30 166 (R 1795)
Wijziging van de Rijkswet op het Nederlanderschap tot beperking van meervoudige nationaliteit en tot invoering van het verlies van het Nederlanderschap wegens het toebrengen van ernstige schade aan de essentiële belangen van het Koninkrijk of van een of meer van zijn landen

nr. 13
NOTA VAN WIJZIGING

Ontvangen 3 oktober 2006

Het voorstel van wet wordt als volgt gewijzigd:

A

Artikel I wordt als volgt gewijzigd:

1. De onderdelen A en B worden geletterd B en C.
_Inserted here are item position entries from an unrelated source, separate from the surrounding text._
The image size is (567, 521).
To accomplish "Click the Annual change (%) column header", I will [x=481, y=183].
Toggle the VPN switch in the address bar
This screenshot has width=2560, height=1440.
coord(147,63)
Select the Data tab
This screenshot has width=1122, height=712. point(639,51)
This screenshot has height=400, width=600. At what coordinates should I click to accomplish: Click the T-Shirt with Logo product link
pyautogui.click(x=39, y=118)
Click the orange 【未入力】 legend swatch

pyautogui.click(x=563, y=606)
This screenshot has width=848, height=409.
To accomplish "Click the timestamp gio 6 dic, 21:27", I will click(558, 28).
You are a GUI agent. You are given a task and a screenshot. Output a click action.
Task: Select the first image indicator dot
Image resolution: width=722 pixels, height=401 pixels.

2. Ingevoegd wordt een nieuw onderdeel, luidende:

A

Artikel 6 wordt als volgt gewijzigd:

1. Aan het eerste lid wordt, onder vervanging van de punt aan het slot van onderdeel h door een puntkomma, een onderdeel toegevoegd, luidende:

i. het niet-Nederlandse kind, daaronder begrepen het in Nederland, de Nederlandse Antillen of Aruba geadopteerde kind, dat op 1 januari 1985 de leeftijd van 21 jaar nog niet had bereikt van een vrouw die op enig moment tussen 1 januari 1985 en 31 december 1987 Nederlander was, dan wel – indien zij vóór 1 januari 1985 is overleden – op het moment van overlijden nog Nederlander was.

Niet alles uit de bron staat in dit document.